Hong Kong Councillor Rejects Communist China, Calls for ‘True Democracy’

July 2, 2019 Updated: July 3, 2019

A Hong Kong pro-democracy politician said July 1 that the city will not welcome the governance by the Chinese Communist Party, as over half a million people took to the streets to protest Beijing’s growing encroachment.

“Citizens of Hong Kong will not accept today’s so-called Beijing government in all respects,” Johnny Mak, district councillor and chairman of political group Democratic Alliance, told the Hong Kong bureau of The Epoch Times in an interview on July 1.

A protester waves a “Black Bauhinia” flag as others set up barricades at Lung Wo road outside the Legislative Council in Hong Kong before the flag raising ceremony to mark the 22nd anniversary of handover to China early on July 1, 2019. (Vivek Prakash/AFP/Getty Images)

Mak said many people in Hong Kong see a clear distinction between China and the Chinese communist regime.

“For us, the term China is on a cultural level—we have 5,000 years of culture—but we cannot accept a China under this communist system, this Hong Kong citizens will never agree to.”

Hong Kong’s march on July 1 saw a record number of 550,000 people taking part, according to organizers.

The annual rally, which started in 2003, marks the anniversary of the region’s handover from Britain to China, and has historically called for universal suffrage and democracy.

The theme of this year’s march revolved around the controversial extradition bill that has led to an unprecedented public outcry, and has driven millions of Hongkongers out in protest over the past few weeks.

 july 1 march hong kong
Protesters march on Hong Kong streets with a sign that reads “Resist Tyranny” during the annual rally on July 1, 2019. (Yu Gang/The Epoch Times)

The proposed extradition law would allow anyone in Hong Kong to be sent to the mainland for trial.
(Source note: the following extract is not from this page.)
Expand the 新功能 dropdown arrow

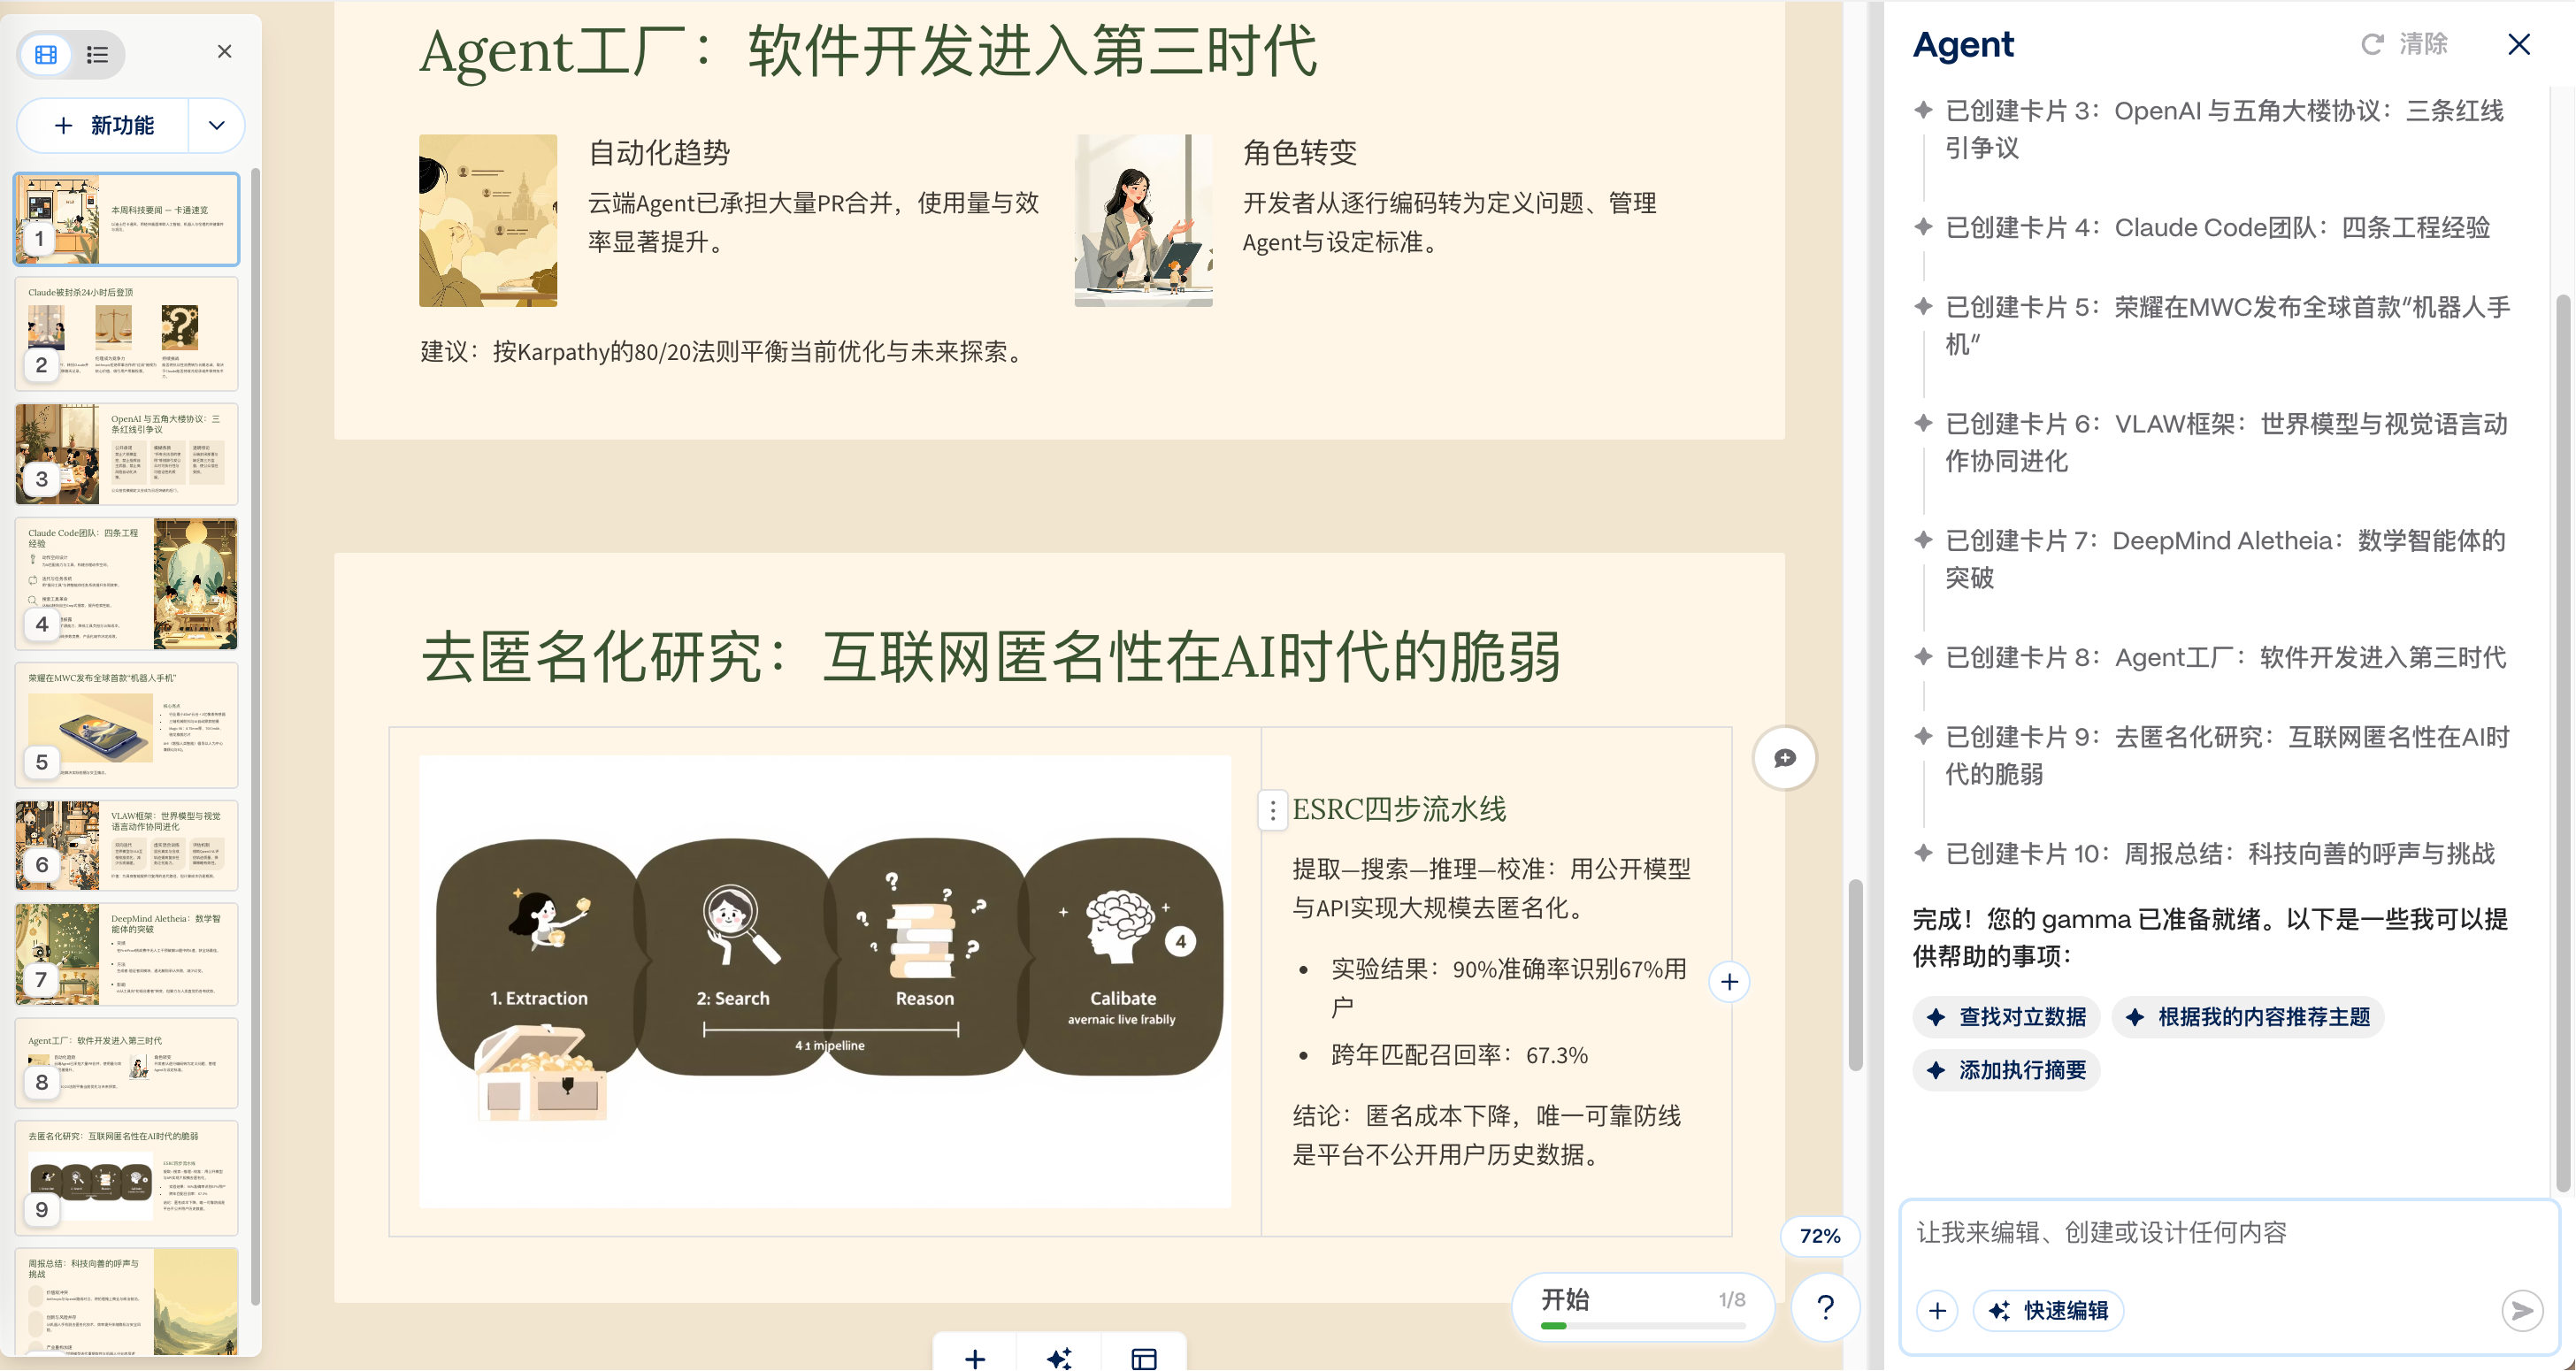coord(216,125)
Opponents say, given the absence of the rule of law in China, the bill would open the door to critics of the regime being transferred to the mainland under false pretenses, and thus further erode the city’s autonomy.
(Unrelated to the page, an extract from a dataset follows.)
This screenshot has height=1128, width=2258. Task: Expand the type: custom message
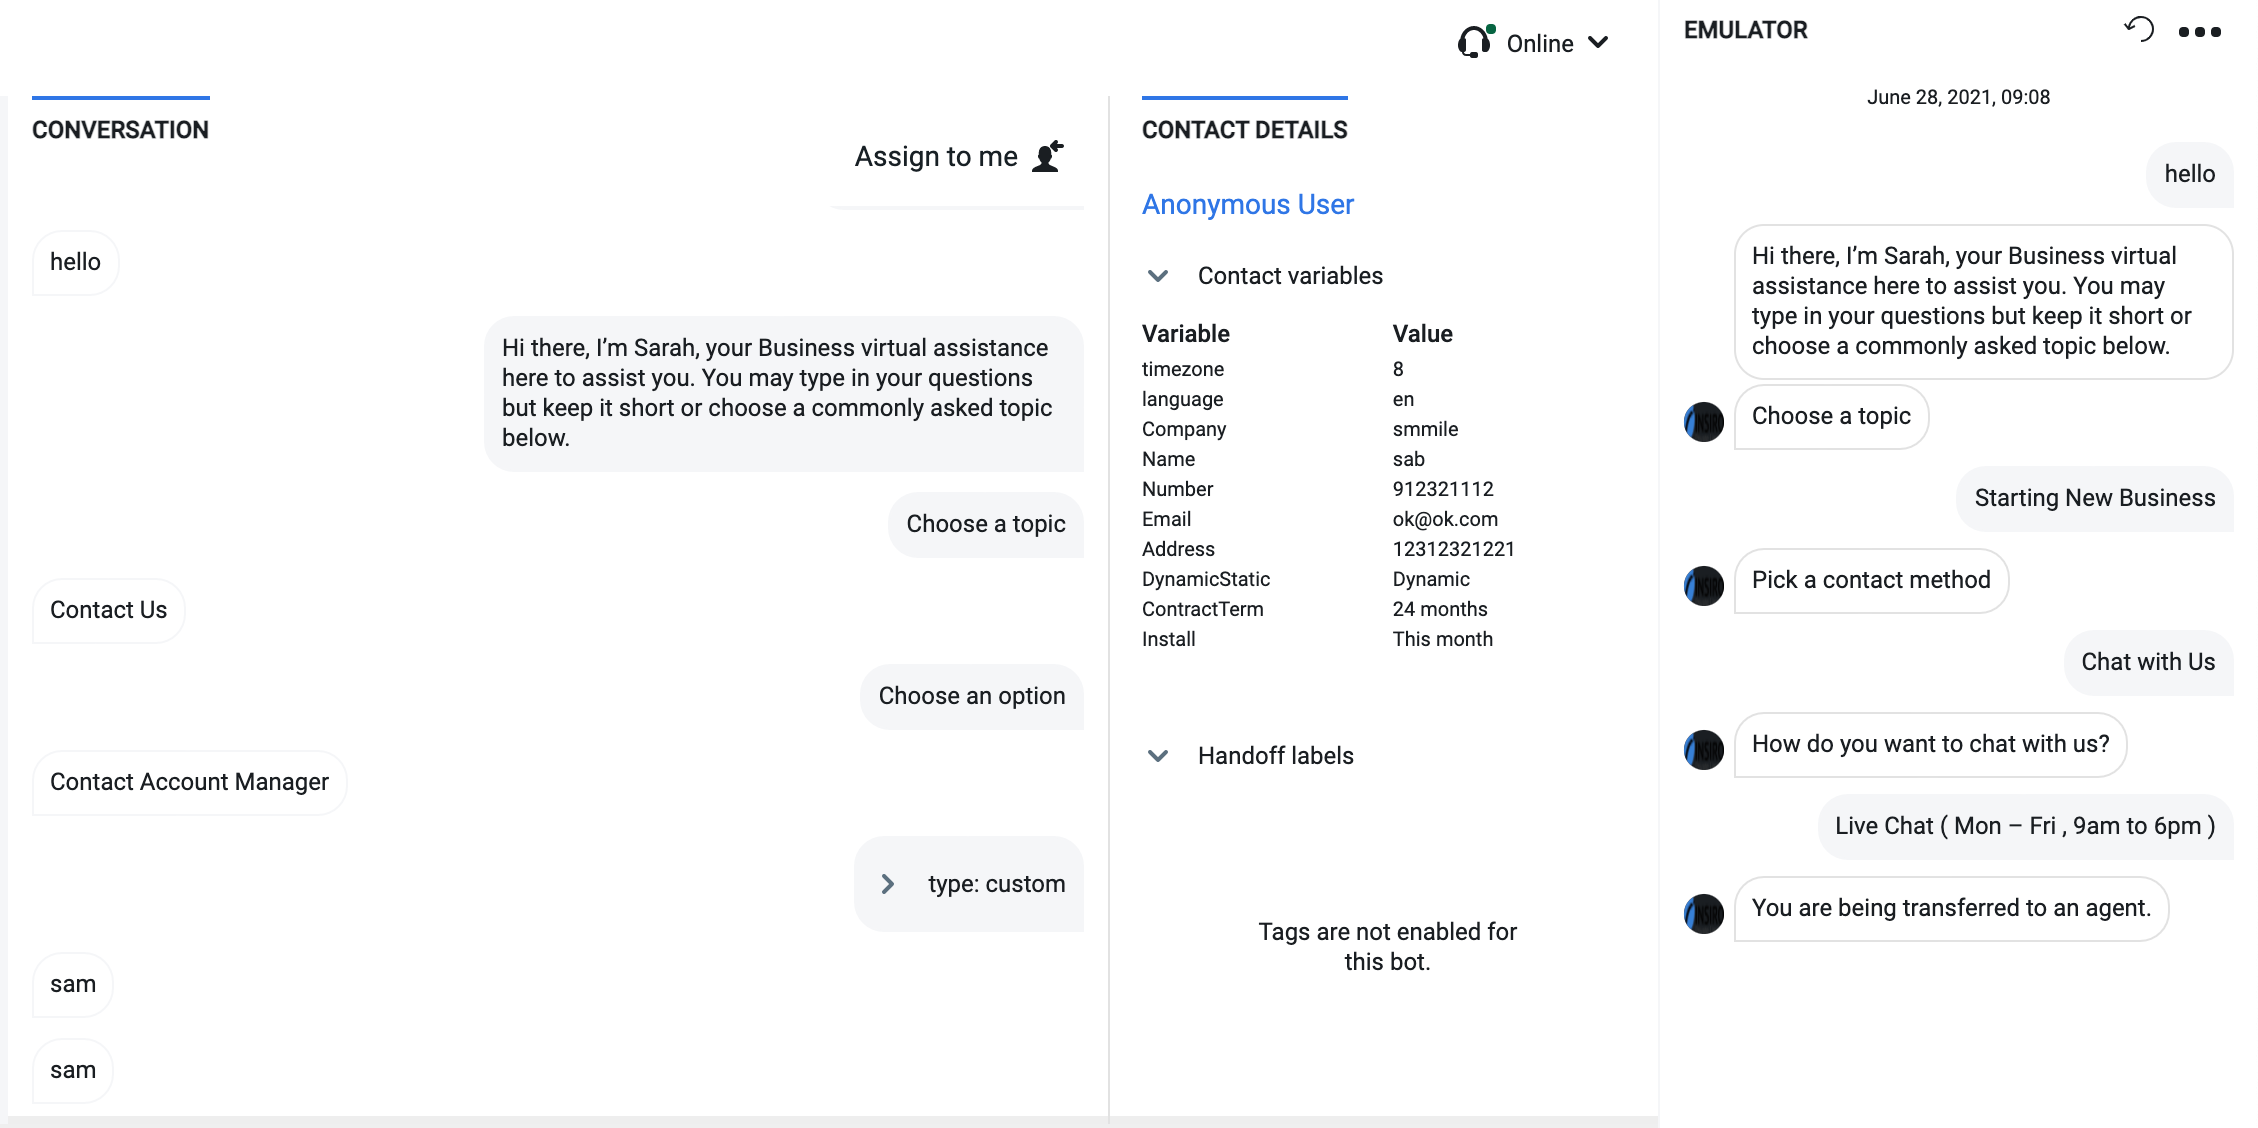[887, 884]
Mak said the series of protests, which at its peak brought out more than one quarter of the city’s population, sends a message to the Beijing: “We will not embrace them. We want true democracy in Hong Kong.”

The councillor said the bill was a wakeup call that has prompted many to recognize the threat posed by the communist regime.

“Hong Kong has hope,” Mak said. “Everyone has seen the true face of the Chinese Communist Party, and now it’s time for us to unite and carry on.”

“This is the hope for Hong Kong,” he said.